Tratando-se de certos valores e princípios as consequências são bem diferentes: atente-se na legislação dos últimos anos da tão propalada maioria de esquerda. Ainda agora e à pressa, antes da dissolução oficial do Parlamento, usando (ou abusando) da composição parlamentar de esquerda, desfeita e sem força para suportar o Governo, se voltou a tentar legislar sobre eutanásia e suicídio medicamente assistido.
O Presidente da República não promulgou o decreto, com base em extensa e sólida fundamentação, cuja apreciação se aconselha. Um anterior decreto sobre o tema já tinha sido devolvido com base em acórdão do Tribunal Constitucional.

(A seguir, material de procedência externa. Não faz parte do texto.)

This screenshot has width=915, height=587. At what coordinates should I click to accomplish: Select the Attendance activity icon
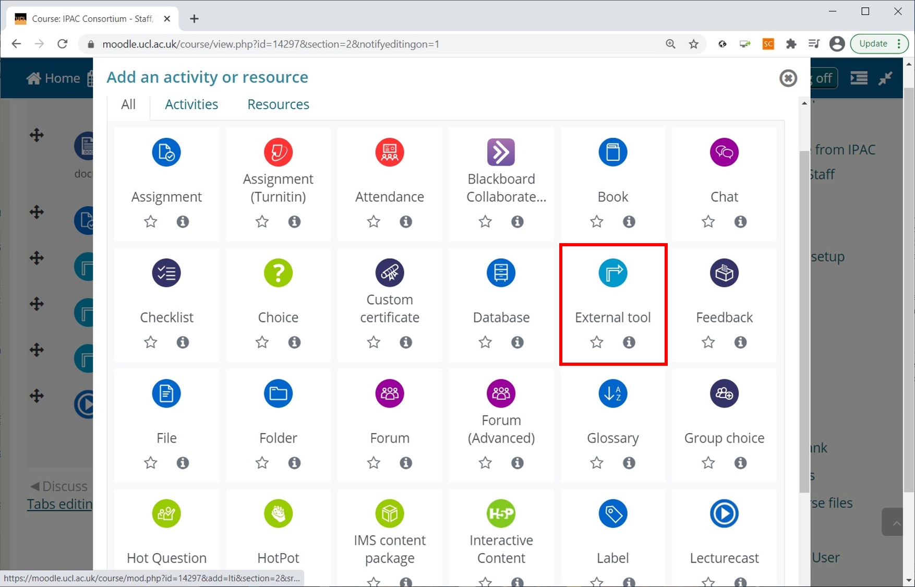pos(389,152)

O decreto agora votado, refere o Presidente da República, “aproveita para aditar novas normas, que suscitam inesperadas perplexidades” e explica: “o novo texto do diploma ora usa «doença grave ou incurável», o que quer dizer uma ou outra, ora define aquela como grave e incurável, o que quer dizer, além de grave, também incurável, ora usa «doença grave e fatal», o que quer dizer que, além de grave e incurável, determina a morte”.
Nove meses depois parece evidente ter-se optado agora por uma solução mais radical e drástica, descartando protestos da sociedade e pareceres abalizados fundamentados, o que leva justamente o Presidente a inquirir os deputados: como antes se exigia doença fatal e se passaria agora a dispensar tal exigência?
Está-se perante uma matéria de valores e da mais alta sensibilidade: está em confronto a protecção da vida humana e a liberdade de autodeterminação. Ao contrário do que aconteceu em 2019, importa que os partidos e os candidatos obtenham a clarificação sobre a sensibilidade da população. E é crucial que, tendo em conta o sentimento dominante, assumam os seus compromissos futuros com clareza.
Mesmo sem ter em conta convicções religiosas, ultimamente, em muitas matérias, nas quais se exigia uma visão humanista da vida, está-se a manipular – até sob a manta alegadamente educativa –, a intoxicar, a empurrar para um delírio ideológico com consequências cívicas e morais, umas já palpáveis, outras imprevisíveis!
Que a aspiração por direitos sem limites, não espezinhe valores que também são um direito.